Raccolta differenziata, quali sanzioni per chi non la rispetta?

Fare la raccolta differenziata è un importare segno di civiltà. Chi non rispetta le regole rischia multe sopra i 600 euro. Ecco cosa dice la legge e come funziona la raccolta in condominio.

Raccolta differenziata, quali sanzioni per chi non la rispetta?

La raccolta differenziata è attiva in buona parte del territorio nazionale, seppur con delle differenze da città a città. In alcune viene praticata “porta a porta”, ad esempio a Milano, in altre avviene nei cassonetti appositi, per esempio a Roma, in altre ancora in maniera ibrida in base alle zone della città, come succede a Firenze.

Ma non tutti rispettano le regole della raccolta differenziata, creando un danno enorme all’ambiente e anche all’aspetto della propria città. Si possono violare le regole sulla raccolta differenziata in diversi modi:

  • gettare i rifiuti fuori dall’orario consentito dal Comune;
  • mischiare plastica, carta, umido e indifferenziato;
  • depositare i rifiuti fuori dagli appositi contenitori
  • frugare nella spazzatura altrui oppure gettare i rifiuti nei contenitori di altri;
  • gettare nei secchi dell’immondizia i rifiuti ingombranti non consentiti.

Difficile indicare con esattezza le sanzioni previste per i trasgressori, dato che ogni Comune può disciplinare la materia con appositi provvedimenti. In generale, l’importo della multa varia da un minimo di 25 euro fino a 620 euro e dipende dalla tipologia e dalla gravità della violazione. Vediamo cosa dice la legge a riguardo.

Multe raccolta differenziata: cosa dice la legge

La disciplina sulla raccolta differenziata dei rifiuti è contenuta nel Decreto legislativo 152/2006 che recepisce le direttive europee sul tema. Qui infatti sono stabilite diverse norme sulla modalità di divisione dei rifiuti, la loro raccolta e disposizioni sul recupero ed il riciclaggio.

La materia viene poi disciplinata diversamente da Comune a Comune, in base alle esigenze di ogni territorio. Per questa ragione è difficile stabilire in maniera esatta a quanto ammontano le sanzioni, ma bisogna verificare i singoli regolamenti comunali.

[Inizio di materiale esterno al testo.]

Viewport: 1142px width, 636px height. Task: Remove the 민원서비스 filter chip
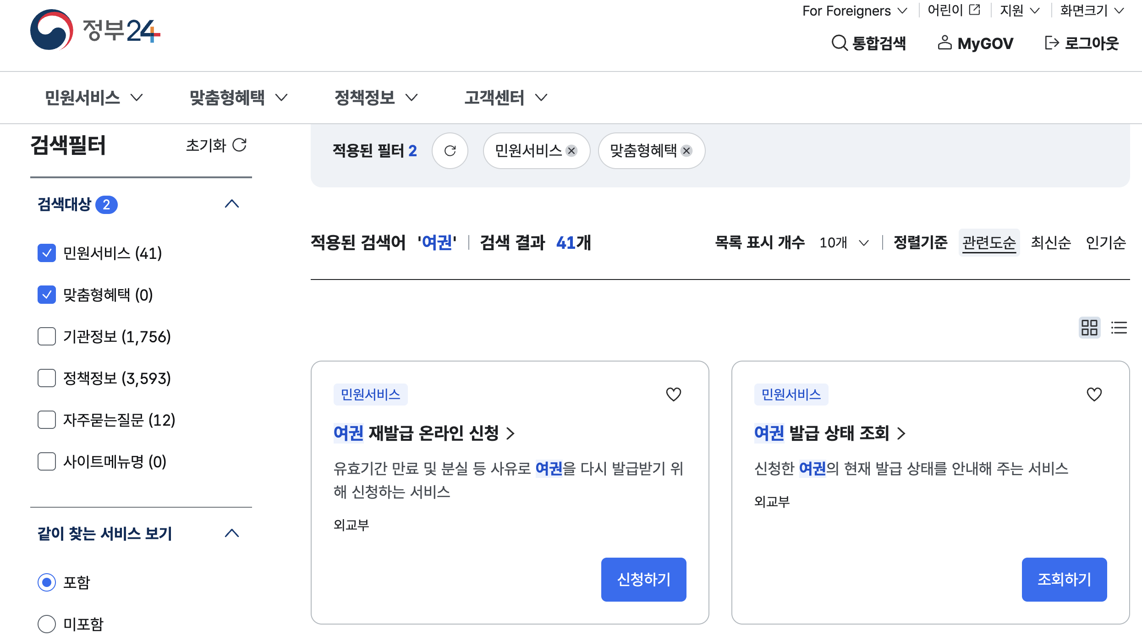click(x=571, y=151)
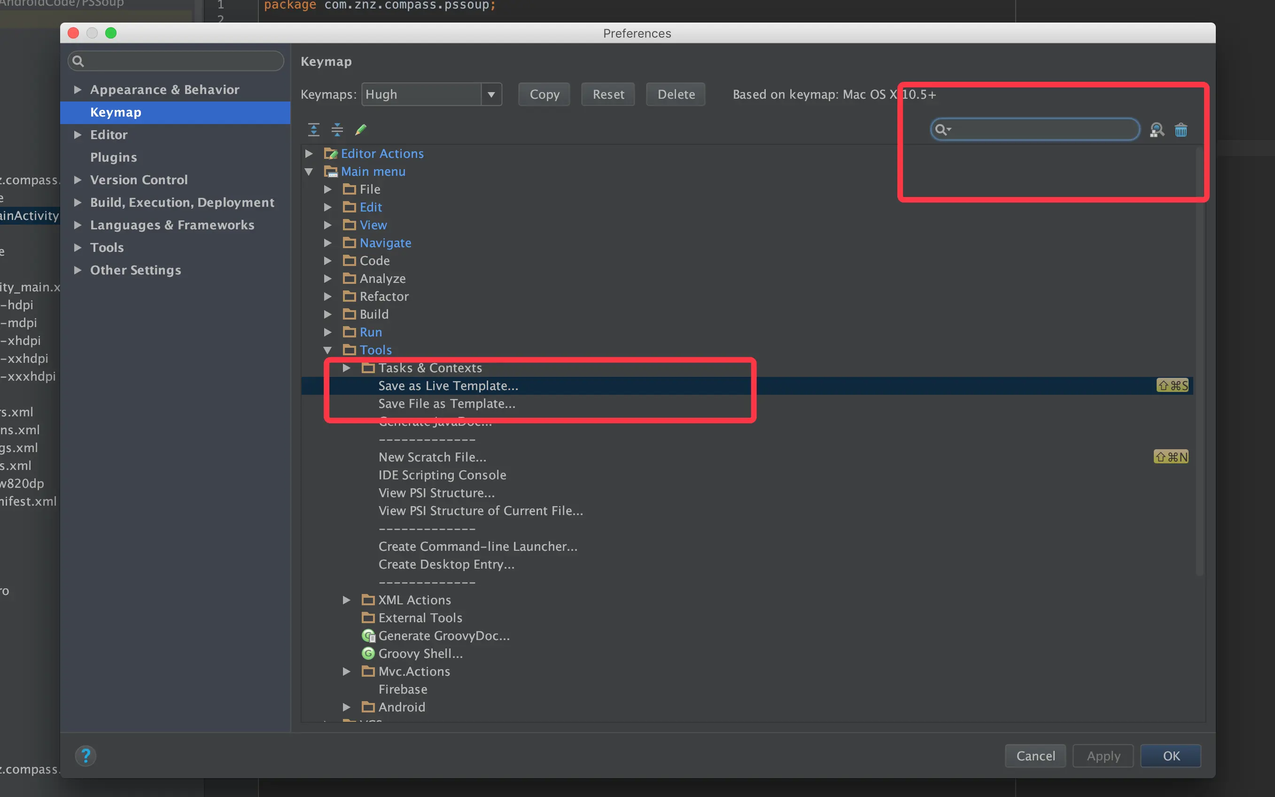Select the Groovy Shell action
Screen dimensions: 1275x797
click(x=420, y=654)
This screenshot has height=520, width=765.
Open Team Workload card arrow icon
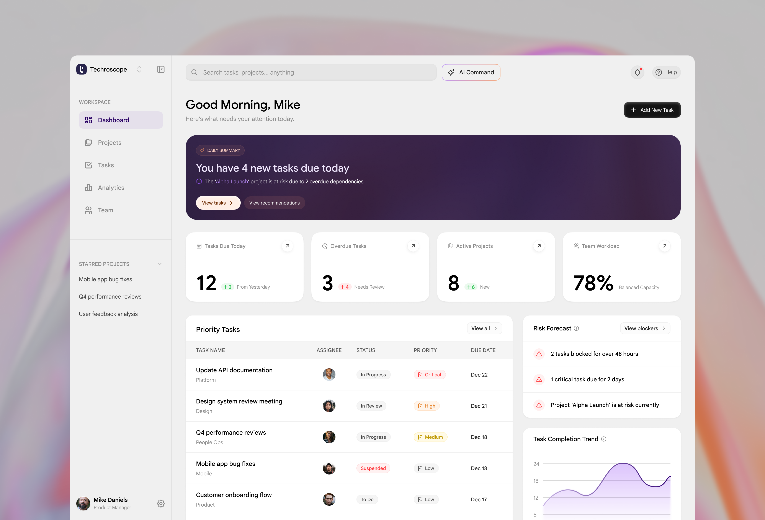[665, 246]
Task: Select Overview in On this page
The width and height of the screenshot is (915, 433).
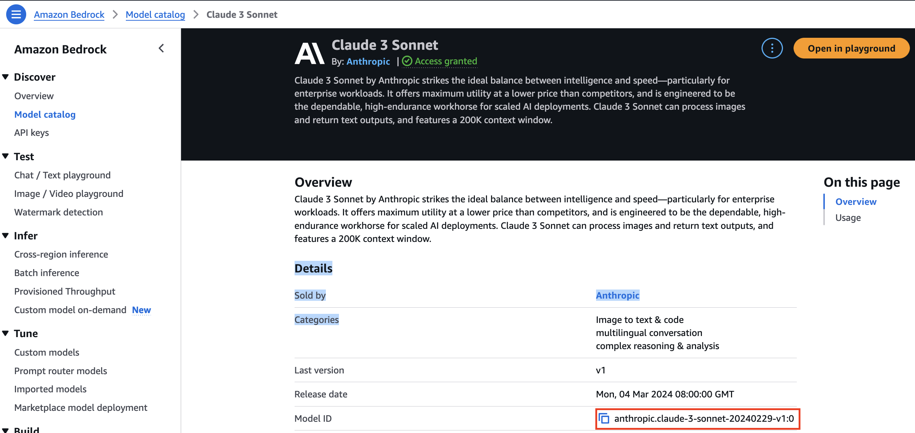Action: click(x=855, y=202)
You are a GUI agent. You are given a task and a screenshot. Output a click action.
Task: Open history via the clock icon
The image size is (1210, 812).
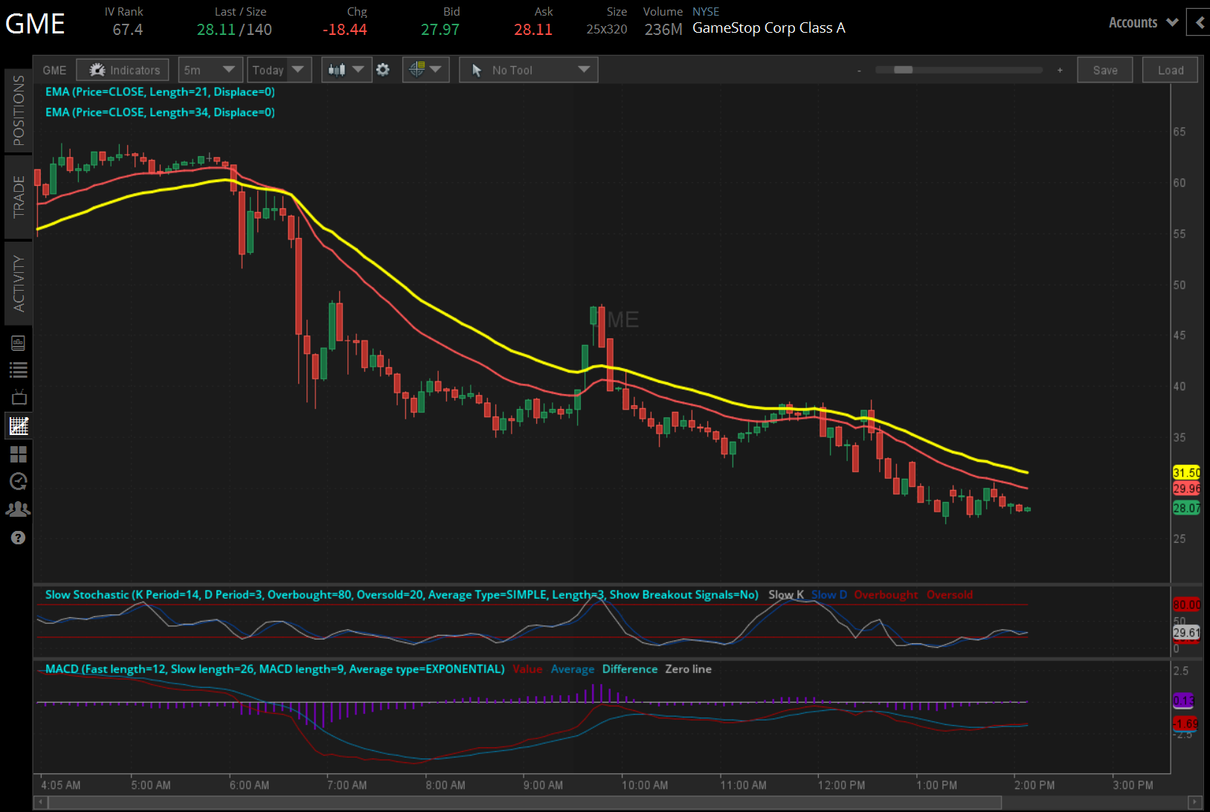pyautogui.click(x=19, y=482)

A grandi linee, le multe in caso di errori nella raccolta dei rifiuti vanno dai 25 ai 620 euro.

Per evitare le sanzioni si ricorda che bisogna sempre rispettare le fasce orarie, ove previste, e se ci sono dei dubbi sulla classificazione di un rifiuto gettarlo nell’indifferenziato.

Raccolta differenziata in condominio, chi paga in caso di errori?

La raccolta differenziata deve essere rispettata anche dai singoli condomini. Spesso ogni condominio è dotato di appositi contenitori divisi per categoria, cosa fare se qualcuno non rispetta la raccolta differenziata? Chi deve pagare la multa?

In questo caso è molto difficile, quasi impossibile, individuare l’inquilino o gli inquilini colpevoli, per questo la sanzione per violazione della raccolta differenziata viene indirizzata all’amministratore di condominio, il quale rappresenta tutti i condomini sul lato giuridico-formale.

In questo caso la multa verrà divisa equamente tra tutti i condomini, a meno che l’amministratore non sia in grado di capire che sono i trasgressori e in qual caso far pagare a loro la multa. Spesso dopo multe reiterate, l’amministratore convoca un’assemblea nella quale invita i colpevoli a farsi avanti, ma se così non dovesse essere tutti gli inquilini sono obbligati nei confronti del Comune, anche quelli che effettuano la raccolta differenziata in maniera meticolosa.

Chi è in affitto può “girare” la quota della multa a lui spettante al proprietario dell’immobile.

Multa raccolta differenziata, chi se ne occupa?

Le sanzioni per il mancato rispetto della raccolta differenziata dei rifiuti competono alla Polizia municipale. Gli agenti possono fare il verbale direttamente al trasgressore, quando riescono ad individuarlo, oppure all’intero condominio, rivolgendosi all’amministratore.

Multe per errori nella raccolta differenziata, come fare ricorso

Come avviene per le altre multe, anche quella per la mancata o errata raccolta differenziata può essere constata tramite ricorso entro 60 giorni dalla ricezione della contestazione. Nel caso della raccolta differenziata chi ha ricevuto la multa potrà avanzare il ricorso se dimostra che la busta della spazzatura “incriminata” non era di sua appartenenza. Ad oggi, non essendo ancora attivo il sistema del codice a barre personale è molto difficile per gli agenti dimostrare con certezza chi non ha rispettato le regole della raccolta dei rifiuti e di conseguenze è piuttosto semplice contestare le relative sanzioni e non pagare.